**Work instruction**
Your task is to repeat exactly the lines from the one with "Task: Toggle the Cheats dataset legend swatch" through the end of the records, both included; please leave the pictures out.

[Stored data entries]
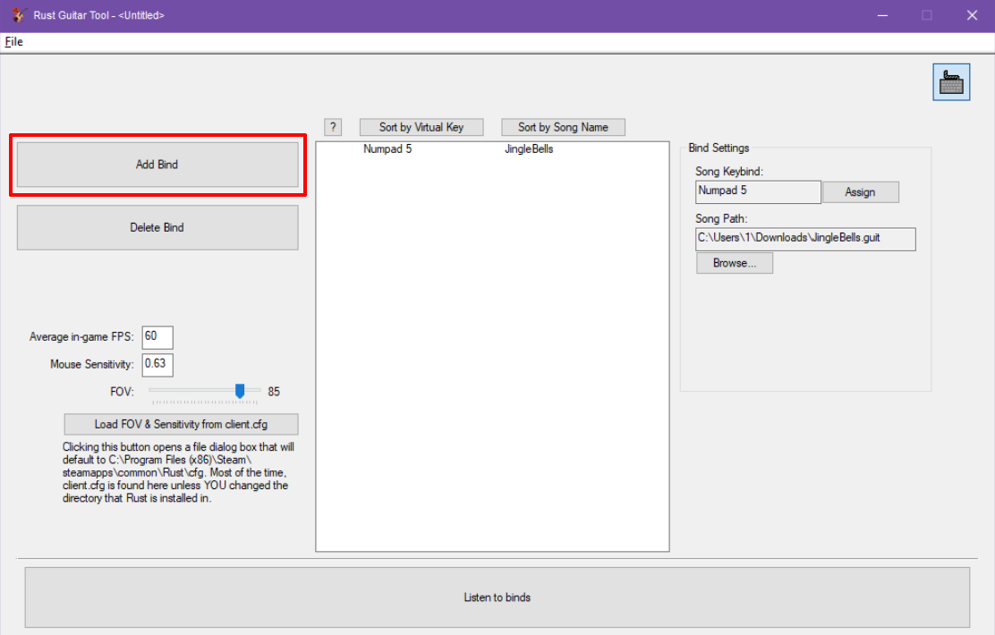
Task: Click the Average in-game FPS field
Action: coord(157,337)
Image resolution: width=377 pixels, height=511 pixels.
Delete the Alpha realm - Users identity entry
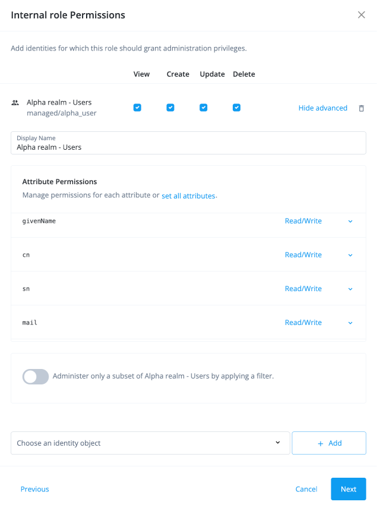click(x=362, y=108)
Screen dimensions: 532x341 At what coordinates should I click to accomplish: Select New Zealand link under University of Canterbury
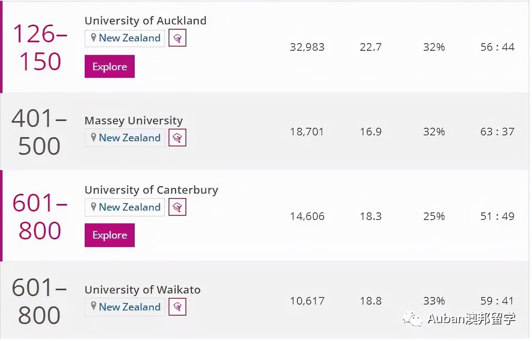[x=130, y=207]
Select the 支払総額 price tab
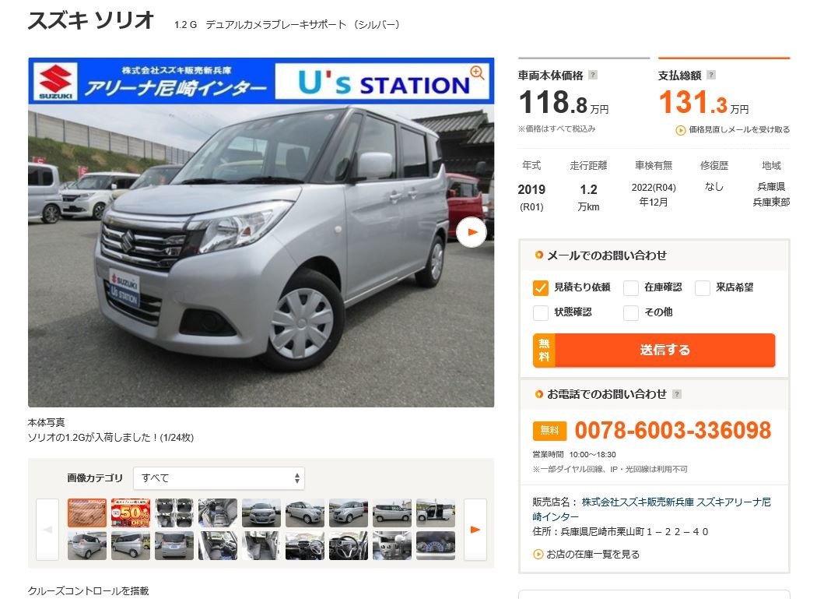Screen dimensions: 838x599 [x=724, y=97]
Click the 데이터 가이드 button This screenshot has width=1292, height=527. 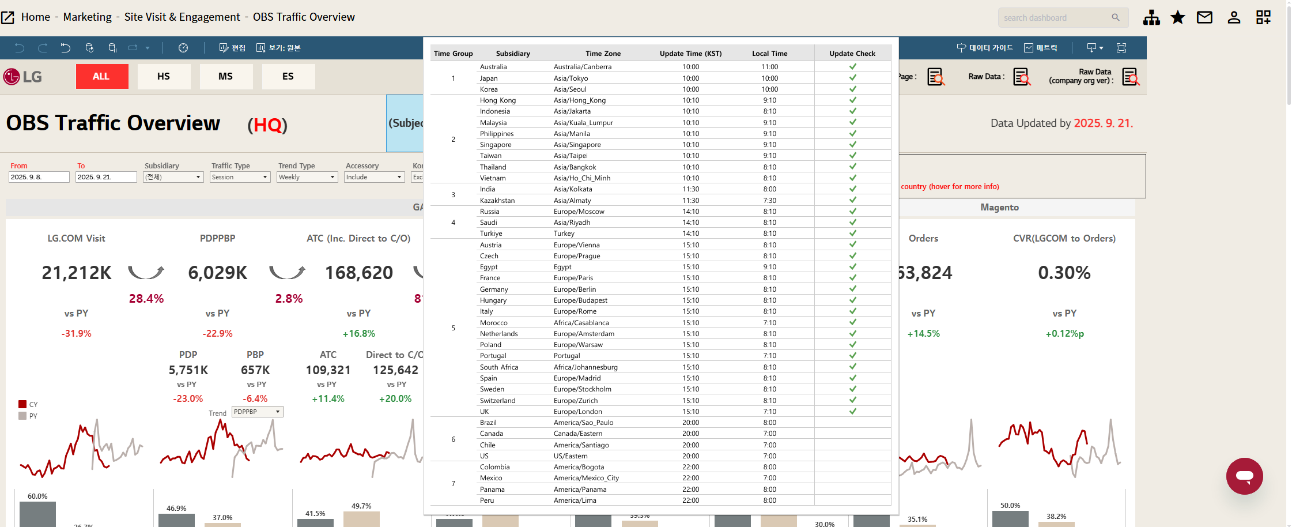[x=985, y=48]
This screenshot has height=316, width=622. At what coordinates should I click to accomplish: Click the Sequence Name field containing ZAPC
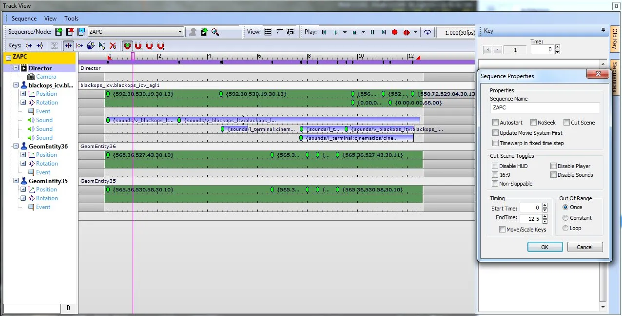544,108
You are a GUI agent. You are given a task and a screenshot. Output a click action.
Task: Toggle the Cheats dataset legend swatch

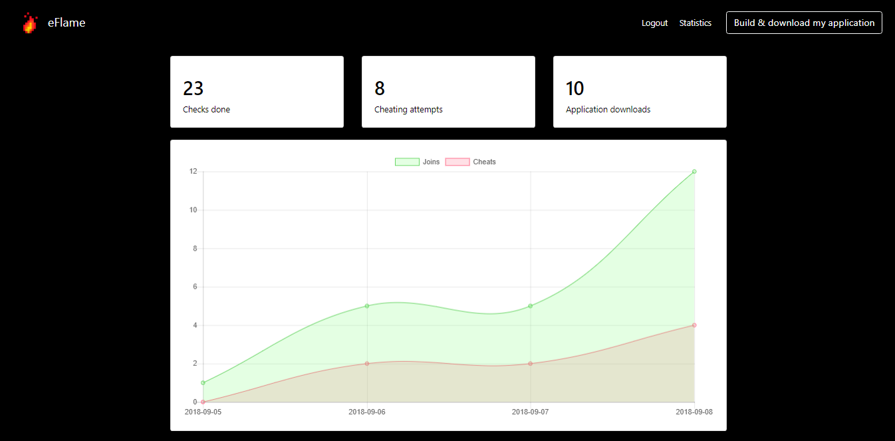coord(457,162)
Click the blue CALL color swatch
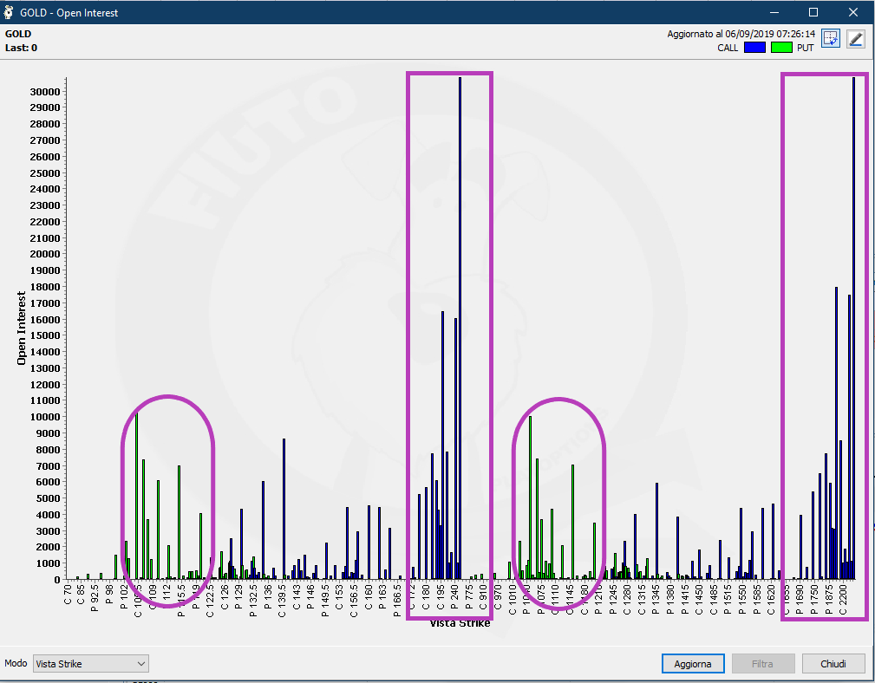The height and width of the screenshot is (683, 875). 754,48
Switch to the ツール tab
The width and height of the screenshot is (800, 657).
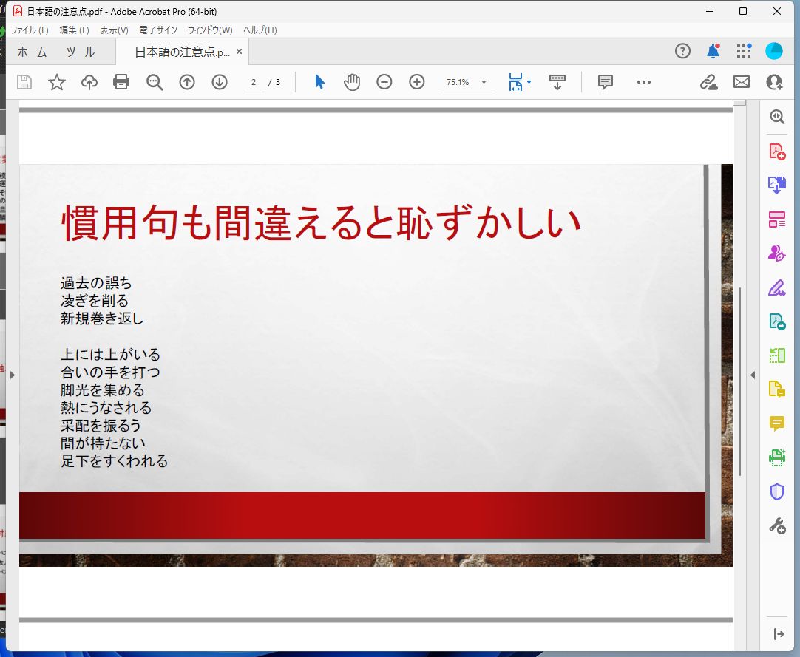pos(80,52)
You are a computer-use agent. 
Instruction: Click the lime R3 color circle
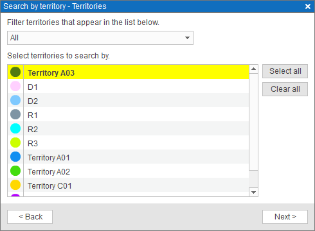tap(15, 142)
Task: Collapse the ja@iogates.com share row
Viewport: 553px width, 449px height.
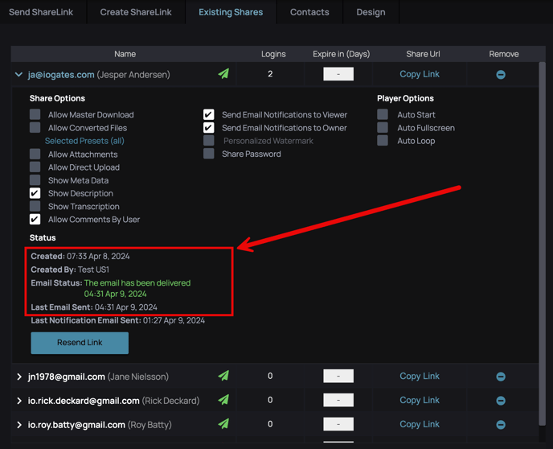Action: (18, 75)
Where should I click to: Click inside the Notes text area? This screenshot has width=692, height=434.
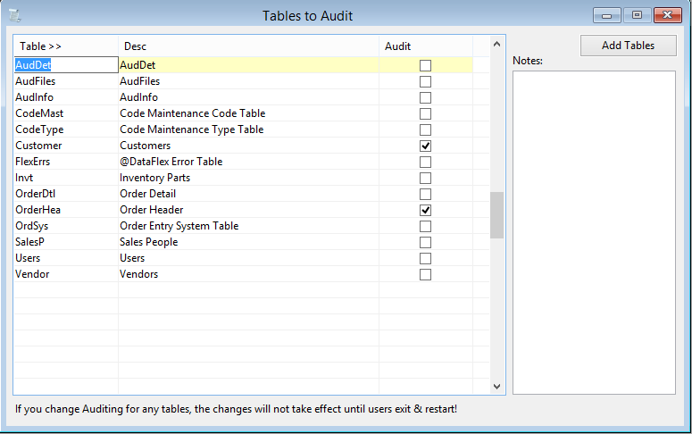(x=594, y=232)
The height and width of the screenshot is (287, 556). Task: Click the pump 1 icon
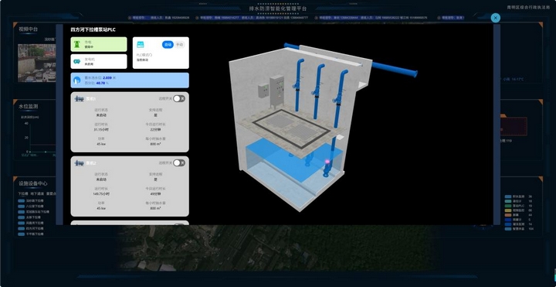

**Expected answer**
Task: Toggle the Cheats dataset legend swatch

coord(457,162)
Click the blue CALL color swatch
The height and width of the screenshot is (683, 875). 754,48
Switch to the ツール tab
The width and height of the screenshot is (800, 657).
pos(80,52)
You are a computer-use agent. 
Instruction: Click the lime R3 color circle
tap(15, 142)
Task: Collapse the ja@iogates.com share row
Viewport: 553px width, 449px height.
Action: (18, 75)
Where should I click to: Click inside the Notes text area? This screenshot has width=692, height=434.
(x=594, y=232)
The height and width of the screenshot is (287, 556). Task: Click the pump 1 icon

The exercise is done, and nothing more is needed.